This study aims to determine whether junior medical staff correctly identify and treat paediatric anaphylaxis and whether the presence or absence of hypotension influenced the treatment, using a standardised simulated patient encounter.Methods:
Junior medical staff from the emergency department of a large paediatric tertiary hospital were invited to participate in a two-armed cohort study to assess recognition and management of anaphylaxis in a standardised scenario using a simulated patient with and without hypotension. The primary outcome measure was administration of adrenaline. The secondary outcome measures included time to adrenaline administration, ability to seek and identify relevant features of history and clinical examination and use of other medications.Results:
Fifty-six junior medical staff participated (90% participation rate). Only 50% of participants administered adrenaline in scenarios of definite anaphylaxis.

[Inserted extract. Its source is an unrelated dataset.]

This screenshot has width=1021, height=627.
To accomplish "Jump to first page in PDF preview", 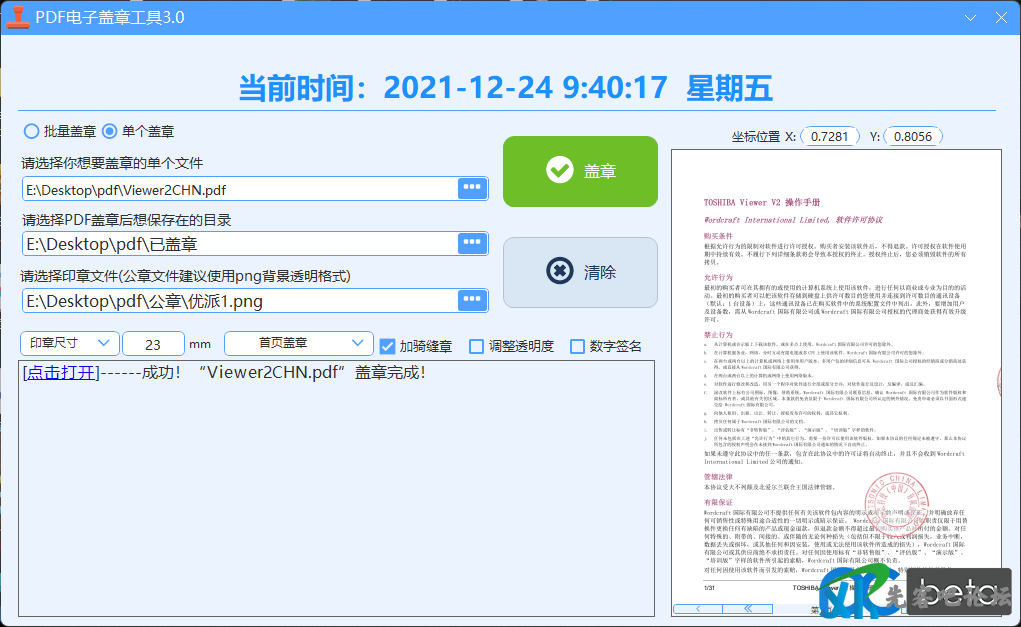I will (749, 607).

Adrenaline was more likely to be administered if the scenario included hypotension, where the junior medical officer had previous formal resuscitation training (Advanced Paediatric Life Support) and by medical officers with more years of training.Conclusion:
Anaphylaxis is a life-threatening presentation and requires prompt recognition and appropriate adrenaline administration. Junior medical staff may require more emphasis on recognition and prompt adrenaline administration in both undergraduate and in hospital training and education. Simulated scenarios may provide a platform to deliver this training to ultimately improve patient care.